Re: Optionally automatically disable logical replication subscriptions on error

From: Peter Smith <smithpb2250(at)gmail(dot)com>
To: "osumi(dot)takamichi(at)fujitsu(dot)com" <osumi(dot)takamichi(at)fujitsu(dot)com>
Cc: Amit Kapila <amit(dot)kapila16(at)gmail(dot)com>, "tanghy(dot)fnst(at)fujitsu(dot)com" <tanghy(dot)fnst(at)fujitsu(dot)com>, "wangw(dot)fnst(at)fujitsu(dot)com" <wangw(dot)fnst(at)fujitsu(dot)com>, vignesh C <vignesh21(at)gmail(dot)com>, Greg Nancarrow <gregn4422(at)gmail(dot)com>, Masahiko Sawada <sawada(dot)mshk(at)gmail(dot)com>, Mark Dilger <mark(dot)dilger(at)enterprisedb(dot)com>, "Smith, Peter" <peters(at)fast(dot)au(dot)fujitsu(dot)com>, PostgreSQL Hackers <pgsql-hackers(at)lists(dot)postgresql(dot)org>
Subject: Re: Optionally automatically disable logical replication subscriptions on error
Date: 2022-02-21 22:53:07
Message-ID: CAHut+Pt+Mm=312rZ+YZkMdC0xZqUGfdLzt=V9burF6coW_vRkg@mail.gmail.com
Views: Raw Message | Whole Thread | Download mbox | Resend email
Thread:
Lists: pgsql-hackers

On Mon, Feb 21, 2022 at 11:44 PM osumi(dot)takamichi(at)fujitsu(dot)com
<osumi(dot)takamichi(at)fujitsu(dot)com> wrote:
>
> On Monday, February 21, 2022 2:56 PM Peter Smith <smithpb2250(at)gmail(dot)com> wrote:
> > Thanks for addressing my previous comments. Now I have looked at v19.
> >
> > On Mon, Feb 21, 2022 at 11:25 AM osumi(dot)takamichi(at)fujitsu(dot)com
> > <osumi(dot)takamichi(at)fujitsu(dot)com> wrote:
> > >
> > > On Friday, February 18, 2022 3:27 PM Peter Smith
> > <smithpb2250(at)gmail(dot)com> wrote:
> > > > Hi.

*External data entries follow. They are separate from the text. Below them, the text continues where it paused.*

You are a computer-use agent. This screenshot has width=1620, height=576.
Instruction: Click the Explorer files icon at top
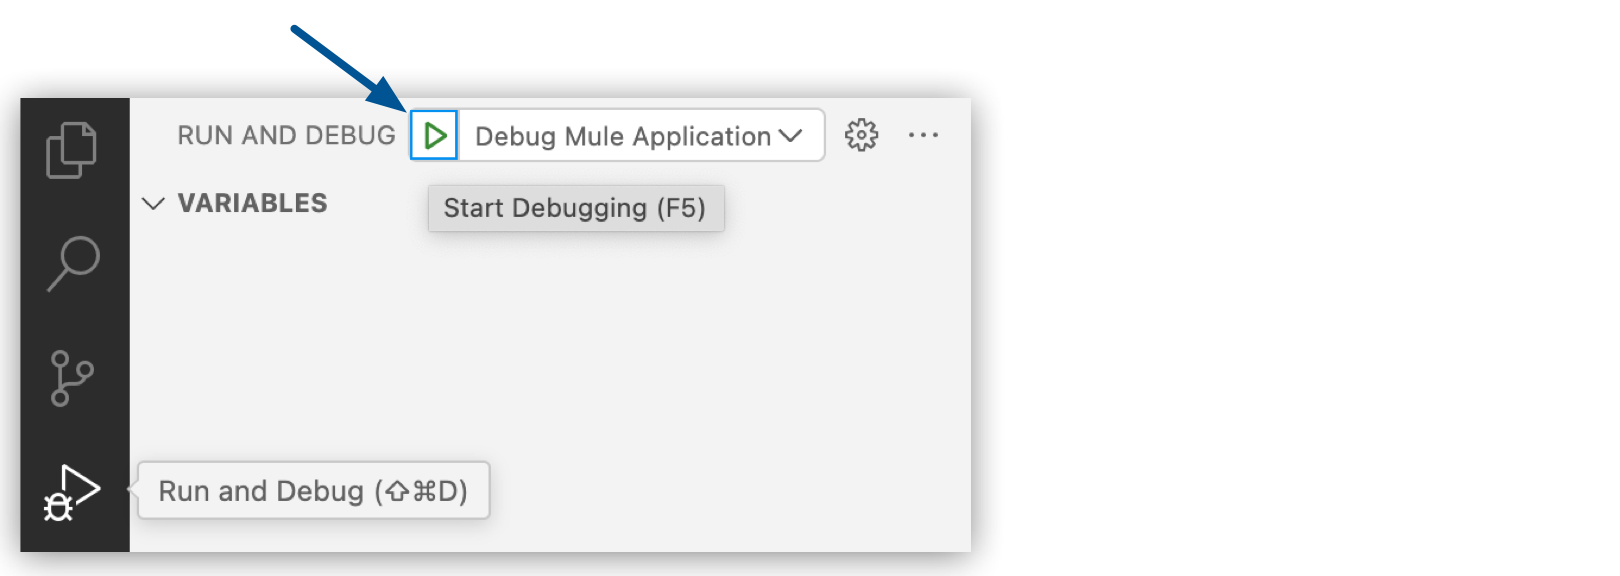click(x=70, y=148)
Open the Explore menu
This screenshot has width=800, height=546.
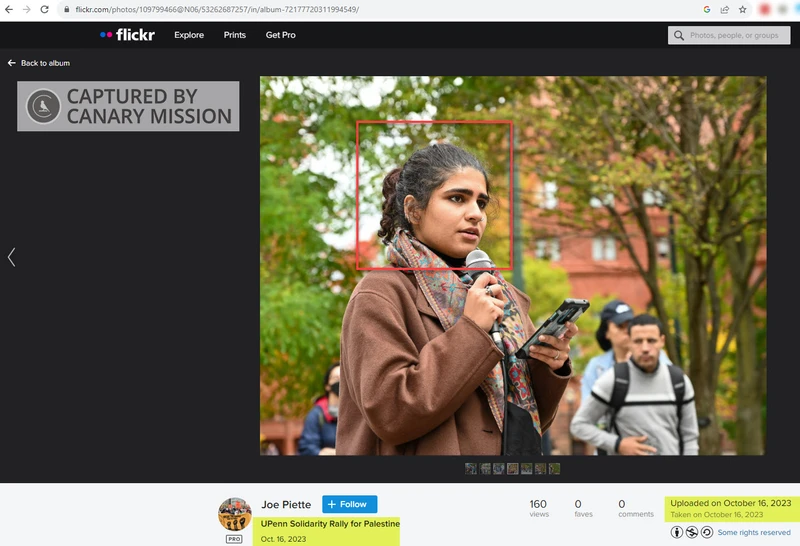(189, 35)
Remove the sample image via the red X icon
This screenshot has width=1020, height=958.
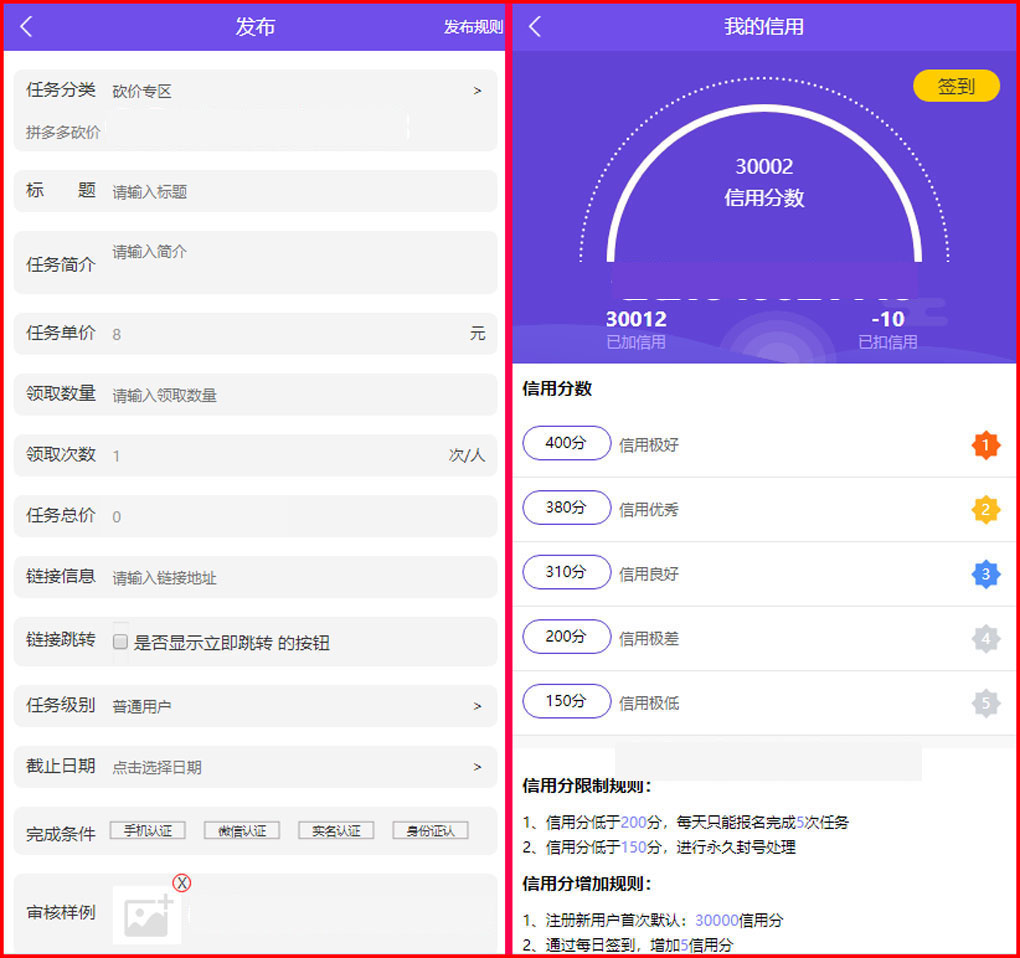[x=182, y=883]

Below are my code review comments for v18.
> > > Thank you for your review !
> > ...
> > > > 5. src/backend/replication/logical/worker.c -
> > > > DisableSubscriptionOnError
> > > >
> > > > + /*
> > > > + * We would not be here unless this subscription's disableonerr
> > > > + field was
> > > > + * true when our worker began applying changes, but check whether
> > > > + that
> > > > + * field has changed in the interim.
> > > > + */
> > > >
> > > > Apparently, this function might just do nothing if it detects some
> > > > situation where the flag was changed somehow, but I'm not 100% sure
> > > > that the callers are properly catering for when nothing happens.
> > > >
> > > > IMO it would be better if this function would return true/false to
> > > > mean "did disable subscription happen or not?" because that will
> > > > give the calling code the chance to check the function return and do
> > > > the right thing - e.g. if the caller first thought it should be disabled but then
> > it turned out it did NOT disable...
> > > I don't think we need to do something more.
> > > After this function, table sync worker and the apply worker just exit.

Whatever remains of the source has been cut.